‘For thus says the Lord Yahweh, “When I make you a desolate city like the cities which are not inhabited, when I bring up the deep on you, and the great waters cover you, then will I bring you down with those who descend to the pit, to the people of old time, and will make you to dwell in the nether parts of the earth, in the places that are desolate of old, with those who go down to the pit, so that you will not be not inhabited or be given beauty by me in the land of the living. I will make you terrors (a dreadful warning to men), and you will be no more Though you are sought for, you will never be found again, says the Lord Yahweh.” '

Tyre's final end is portrayed. She will become a city of the dead, at the hands of those who invade her, who will sweep in like the sea and cover her with their great waves. Her people will become like those who have died long ago, sharing their grave with them, desolate like they are desolate. She will be without living inhabitants, and can expect to be given no beauty by God as would be if she were inhabited by living men.
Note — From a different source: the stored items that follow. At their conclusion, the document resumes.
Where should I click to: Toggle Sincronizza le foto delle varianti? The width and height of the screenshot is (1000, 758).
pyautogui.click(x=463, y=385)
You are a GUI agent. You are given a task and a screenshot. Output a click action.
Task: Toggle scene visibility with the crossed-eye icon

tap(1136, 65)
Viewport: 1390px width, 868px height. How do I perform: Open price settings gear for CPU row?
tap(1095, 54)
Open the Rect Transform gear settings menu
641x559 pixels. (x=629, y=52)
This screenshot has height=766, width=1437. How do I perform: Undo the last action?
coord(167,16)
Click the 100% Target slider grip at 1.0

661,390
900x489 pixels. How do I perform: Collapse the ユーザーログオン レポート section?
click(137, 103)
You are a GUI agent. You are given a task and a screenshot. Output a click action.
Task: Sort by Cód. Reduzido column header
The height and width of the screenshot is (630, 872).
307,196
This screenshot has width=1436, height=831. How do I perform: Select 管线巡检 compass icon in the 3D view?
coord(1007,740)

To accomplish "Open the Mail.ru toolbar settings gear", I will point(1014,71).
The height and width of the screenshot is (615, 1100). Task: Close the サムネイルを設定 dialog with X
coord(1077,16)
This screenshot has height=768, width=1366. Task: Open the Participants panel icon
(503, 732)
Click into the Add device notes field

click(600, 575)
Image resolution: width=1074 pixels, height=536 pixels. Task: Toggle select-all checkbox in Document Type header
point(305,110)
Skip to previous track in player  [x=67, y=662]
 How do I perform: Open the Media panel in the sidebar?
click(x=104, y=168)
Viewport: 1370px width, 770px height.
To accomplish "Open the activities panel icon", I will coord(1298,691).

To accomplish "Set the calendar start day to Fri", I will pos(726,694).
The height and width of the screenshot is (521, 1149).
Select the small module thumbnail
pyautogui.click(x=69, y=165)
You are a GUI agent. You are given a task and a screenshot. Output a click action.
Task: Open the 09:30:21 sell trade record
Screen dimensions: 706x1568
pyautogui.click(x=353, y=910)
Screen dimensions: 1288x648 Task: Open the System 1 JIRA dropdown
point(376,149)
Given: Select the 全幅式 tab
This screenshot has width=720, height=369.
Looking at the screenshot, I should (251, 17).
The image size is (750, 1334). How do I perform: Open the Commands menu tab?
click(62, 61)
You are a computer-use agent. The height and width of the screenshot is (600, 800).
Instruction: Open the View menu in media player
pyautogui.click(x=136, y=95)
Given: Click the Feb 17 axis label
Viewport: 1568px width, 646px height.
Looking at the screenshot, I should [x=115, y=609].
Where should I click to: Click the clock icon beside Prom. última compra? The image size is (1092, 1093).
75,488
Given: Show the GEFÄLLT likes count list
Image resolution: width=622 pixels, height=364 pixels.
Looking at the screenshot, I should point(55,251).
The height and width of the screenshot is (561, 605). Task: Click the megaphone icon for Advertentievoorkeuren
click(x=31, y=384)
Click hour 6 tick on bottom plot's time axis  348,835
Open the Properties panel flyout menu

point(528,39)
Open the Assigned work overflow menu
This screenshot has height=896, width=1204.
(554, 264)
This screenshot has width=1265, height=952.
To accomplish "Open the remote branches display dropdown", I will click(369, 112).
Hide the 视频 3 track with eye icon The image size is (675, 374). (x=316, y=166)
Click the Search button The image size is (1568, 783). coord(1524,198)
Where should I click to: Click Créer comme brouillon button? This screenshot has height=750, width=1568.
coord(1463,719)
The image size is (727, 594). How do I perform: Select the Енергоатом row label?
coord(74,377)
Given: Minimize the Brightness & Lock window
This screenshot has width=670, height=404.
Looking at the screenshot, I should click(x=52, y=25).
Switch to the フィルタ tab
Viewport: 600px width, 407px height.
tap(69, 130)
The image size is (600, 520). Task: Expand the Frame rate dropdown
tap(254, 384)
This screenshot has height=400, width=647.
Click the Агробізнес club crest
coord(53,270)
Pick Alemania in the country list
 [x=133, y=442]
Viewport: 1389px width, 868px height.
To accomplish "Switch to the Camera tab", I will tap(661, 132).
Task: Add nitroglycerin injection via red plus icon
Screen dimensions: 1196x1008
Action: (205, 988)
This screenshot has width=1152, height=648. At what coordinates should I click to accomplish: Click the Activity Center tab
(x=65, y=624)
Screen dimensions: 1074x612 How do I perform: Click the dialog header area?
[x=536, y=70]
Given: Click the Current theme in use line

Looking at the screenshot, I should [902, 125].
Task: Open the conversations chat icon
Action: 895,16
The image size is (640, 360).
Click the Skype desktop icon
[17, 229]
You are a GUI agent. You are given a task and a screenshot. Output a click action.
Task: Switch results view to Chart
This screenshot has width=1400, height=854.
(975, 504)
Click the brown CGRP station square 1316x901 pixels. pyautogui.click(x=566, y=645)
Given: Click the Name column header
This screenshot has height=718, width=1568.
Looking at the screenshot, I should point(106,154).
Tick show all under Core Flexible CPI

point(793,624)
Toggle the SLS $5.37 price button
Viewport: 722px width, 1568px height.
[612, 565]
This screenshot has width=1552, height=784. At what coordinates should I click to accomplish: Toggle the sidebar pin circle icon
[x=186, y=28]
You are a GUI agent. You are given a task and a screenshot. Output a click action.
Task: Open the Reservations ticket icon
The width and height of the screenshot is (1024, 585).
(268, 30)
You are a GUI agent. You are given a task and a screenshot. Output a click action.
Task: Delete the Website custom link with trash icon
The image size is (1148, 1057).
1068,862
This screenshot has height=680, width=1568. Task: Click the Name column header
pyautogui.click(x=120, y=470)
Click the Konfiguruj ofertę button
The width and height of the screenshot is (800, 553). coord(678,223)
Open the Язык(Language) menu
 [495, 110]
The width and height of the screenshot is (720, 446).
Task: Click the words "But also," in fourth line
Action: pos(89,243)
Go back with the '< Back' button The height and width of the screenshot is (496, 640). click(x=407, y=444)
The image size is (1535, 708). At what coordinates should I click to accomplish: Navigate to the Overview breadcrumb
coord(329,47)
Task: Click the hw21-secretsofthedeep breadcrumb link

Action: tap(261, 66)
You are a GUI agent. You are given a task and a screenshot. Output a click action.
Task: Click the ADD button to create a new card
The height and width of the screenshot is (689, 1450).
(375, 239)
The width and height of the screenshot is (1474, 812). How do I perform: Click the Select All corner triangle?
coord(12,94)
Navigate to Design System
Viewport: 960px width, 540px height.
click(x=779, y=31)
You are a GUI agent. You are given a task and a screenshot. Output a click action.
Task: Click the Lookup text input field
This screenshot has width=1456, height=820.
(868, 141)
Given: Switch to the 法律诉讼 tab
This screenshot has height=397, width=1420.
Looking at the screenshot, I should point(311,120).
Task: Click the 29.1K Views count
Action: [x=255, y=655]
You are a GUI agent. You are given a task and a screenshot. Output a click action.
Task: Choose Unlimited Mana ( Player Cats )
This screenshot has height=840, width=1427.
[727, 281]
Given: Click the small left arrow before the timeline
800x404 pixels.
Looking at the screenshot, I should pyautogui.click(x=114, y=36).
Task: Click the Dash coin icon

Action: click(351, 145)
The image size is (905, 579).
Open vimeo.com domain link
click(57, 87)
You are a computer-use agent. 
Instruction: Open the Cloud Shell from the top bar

Rather she will be a dreadful portent and warning because she is no more, gone to the land from which no one returns. And though men seek her she will be a lost city, never to be found again as a living city, hidden beneath the waves. The picture given is of the shadowy underworld where all that has ceased to be has gone.

Thus will this pearl of the sea, this mighty shipping nation, finally cease to exist, as a punishment for how she has behaved towards Israel. And it did inexorably happen, bit by bit over many centuries, until through time the island city was no more.